Recombinant Antibodies and Vaccines for Viruses

Abstract

Immunity produced when variable, diverse, and joining exons recombine and form diverse B-cell receptors. Somatic rearrangement of immunoglobulin genes termed VDJ recombination. This activity is controlled by RAG1 and RAG2 proteins, binds to the signal sequences and start cleavage. Double stranded breaks are produced by ROS, Nuclear enzymes and ATM. RAG protein induces cleavage activity. Segments exchange by CSR. After cleavage activity shuffling of segments occurs. TDT cause gain or loss of nucleotide bases. AID and RAG begins the process of CSR that shuffle exons of constant region. The core of NHEJ have catalytic subunit (DNA-Pkcs). Ku-DNA complex is important for the attachment of nuclease, polymerase and ligase of NHEJ. RAG2 with histone H3K4Me3 start recombination activity. HMG1 and HMG2 promote synapsis and cleavage. RNA Helicase of the DExD\H induces conformational changes. ZnA have ligase activity.

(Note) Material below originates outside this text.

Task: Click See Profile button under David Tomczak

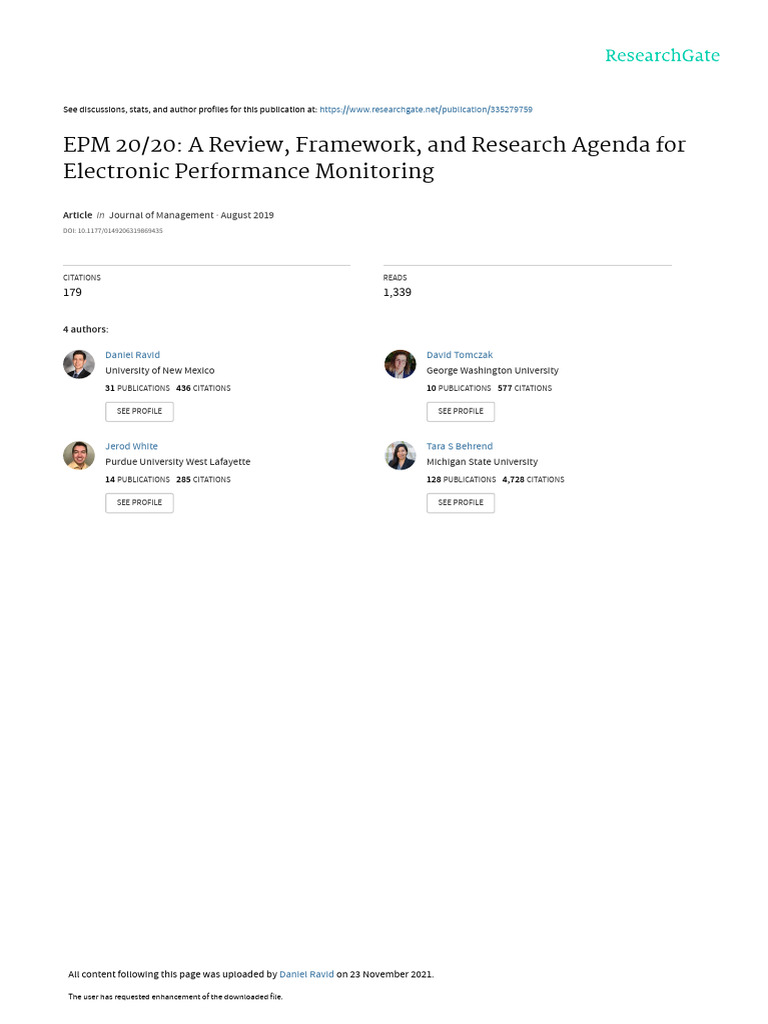Action: click(460, 411)
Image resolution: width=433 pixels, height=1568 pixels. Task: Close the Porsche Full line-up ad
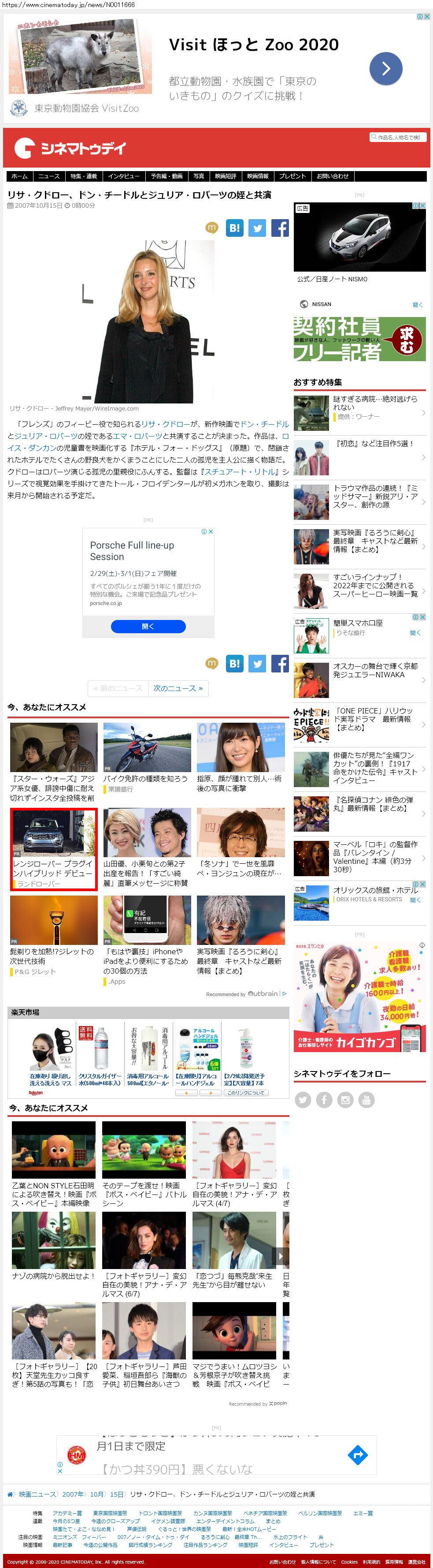[211, 531]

Ku involved in the attachment of NHEJ factor DExD/H box who induce conformational changes. NHEJ machinery has XRCC4, XLF, and PAXX who ligate DNA ends. Protein kinase B and phosphoinositide-3 kinase involved in RNA expression. TOR69-3A2 is antibodies that neutralized Western equine encephalitis virus. AMMO1 is the anti gH/gL monoclonal antibody prevent to the Epstein bar virus infection. Antibodies also used for Ebola virus and Hepatitis. WT and HVR1 gpE1/gpE2 produce antibodies which target any type of cross-genotype neutralizing epitopes for HCV. GPE118, GPE325, GPE534 are targeted to different epitopes for Ebola virus.